Material for this task.
==================================================

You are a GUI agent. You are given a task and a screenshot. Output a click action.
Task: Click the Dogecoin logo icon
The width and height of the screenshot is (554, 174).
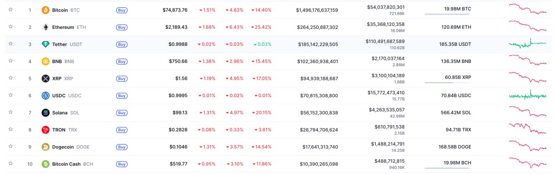click(x=45, y=147)
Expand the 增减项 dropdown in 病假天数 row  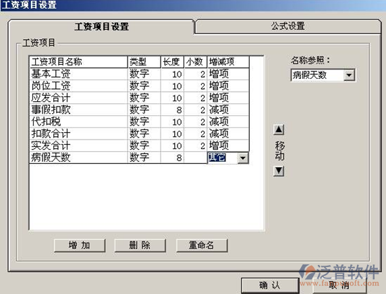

==================================================

Aim of the task. Reproduce the listing above line for line, word for word, leaving out the pictures.

Finished answer.
You are a GUI agent. You are given a task and a screenshot. Output a click action.
Task: Click the Dogecoin logo icon
The width and height of the screenshot is (554, 174).
click(x=45, y=147)
Expand the 增减项 dropdown in 病假天数 row  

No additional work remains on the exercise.